Standing on the shoulders of the many articles and reviews on cardiac development based upon descriptive approaches, and using tools developed with the aid of molecular biology (Pexieder, 1995), one can see new horizons. However, much to the chagrin of the increasing number of scientists equipped with molecular tools and interested in morphogenesis, the primary focus of research remains the refinement of descriptive events. Achieving significant new breakthroughs will necessarily require a move from the prevailing descriptive thinking to analysis identifying direct cause-effect relationships in order to expose the mechanisms underlying abnormal development.
The present chapter will focus on several crucial steps in normal cardiogenesis that have been identified as major developmental “bottlenecks.” The impact of such a bottleneck is that distinct morphogenetic disturbances may at first sight appear to produce similar heart malformations. Critical analysis, however, shows that unique pathogenetic mechanisms produce a spectrum of unique results. Understanding of this principle is essential for both the basic scientist and the clinician. The following examples will provide insight into the complexities, the pitfalls, and – if well considered – the opportunities for improving the resolution of our perception.

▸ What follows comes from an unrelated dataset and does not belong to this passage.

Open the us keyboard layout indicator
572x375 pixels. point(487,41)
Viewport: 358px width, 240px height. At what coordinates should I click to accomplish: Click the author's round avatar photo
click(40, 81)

The paradox of the double-outlet right ventricle
“Double-outlet right ventricle” (DORV) is a congenital cardiac anomaly that can be described using morphologic terms (Anderson, 1987). In this malformation one complete great artery (100% of the aorta or the pulmonary trunk) and more than 50% of the other great artery (pulmonary trunk or aorta) arise from the right ventricle. This nomenclature is sufficient if we can properly define a right ventricle.